PROJECT: Kubernetes Optimized Service Discovery Across Clusters
Academic investigators: Prof. Anat Bremler-Barr and Daniel Bachar (The Interdisciplinary Center Herzliya)
Red Hat investigator: Mike Kolesnik
This research project aims to provide better and more balanced service discovery capabilities for Kubernetes multi-cluster deployments. Currently, the service discovery in this space is very basic. The project aims to investigate and assess different approaches aimed at improving it by making it more balanced, reducing bottlenecks, and improving latency.
The project is now at the design phase in which the different approaches are investigated and discussed, and the API to support them is being formalized.

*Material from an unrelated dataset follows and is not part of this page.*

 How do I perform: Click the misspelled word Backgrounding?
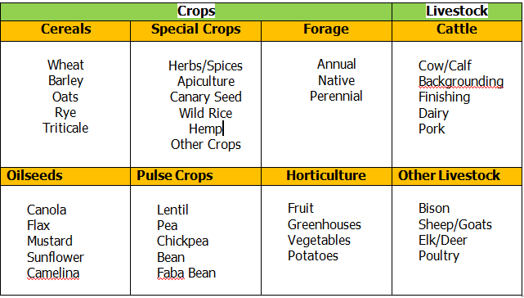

Visit submariner.io for more information.
PROJECT: Ceph: Wire-Level Compression-Efficient Object Storage Daemon Communication for the Cloud
Academic investigators: Prof. Anat Bremler-Barr and Maya Gilad (The Interdisciplinary Center Herzliya)
Red Hat investigator: Josh Salomon
This project’s purpose is to reduce storage network traffic (object, block, etc.) for the following cases: between the failure domains in cost-sensitive environments such as public clouds, and between nodes in cases where the network bandwidth is the bottleneck of the node performance.

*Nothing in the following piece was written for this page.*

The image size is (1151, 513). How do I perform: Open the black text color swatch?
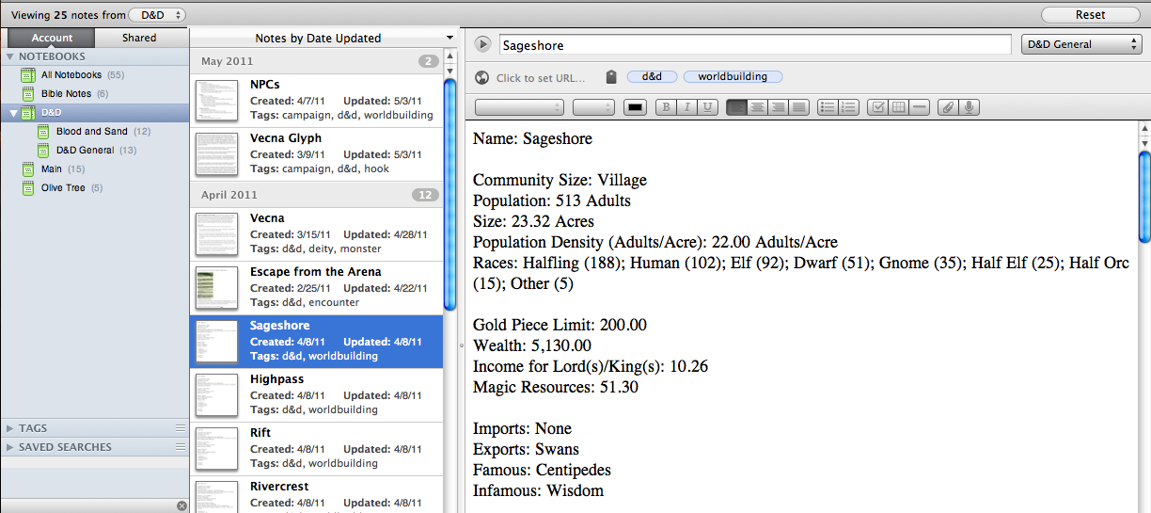pyautogui.click(x=636, y=107)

The project coding ended several months ago. As happens often in a large open source project, merging the pull request into the main branch is a challenge in itself. After several iterations of rebase/automated testing, which found a bug in the code due to a rare race condition, researchers believe they are in the final stages of the merge. While the process is long—each automated test cycle takes days to complete—it was useful.
PROJECT: Secured API in Hybrid Cloud
Academic investigator: Dr. Amit Dvir (Ariel)

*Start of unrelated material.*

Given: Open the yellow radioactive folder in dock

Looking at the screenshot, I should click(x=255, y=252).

Red Hat investigator: Anna Sandler, mentored by Luiza Nacshon
Researchers will be exploring different types and parts of hybrid cloud APIs and studying the differences between handwritten self-managed APIs and APIs that are managed by API management tools. The goal is to study the base rules of securing a channel-level API in a hybrid cloud and the importance of each component. Using API management tools, we can track data flow in and out of our clouds. By choosing the right rules for a given hybrid cloud—based on data sensitivity, workloads, and user access—data loss, data leak, and other cyber challenges can be prevented.
We are working on improving the API management tool for OpenShift and optimizing its security rules by creating a Rapid PT tool that users can execute to test API security. The tool will demonstrate several possible attacks: DoS, SQL and XSS injections, authentication abuse, and man-in-the-middle (MITM) attacks. Users will get a report from the tests with tips on how to improve their API security.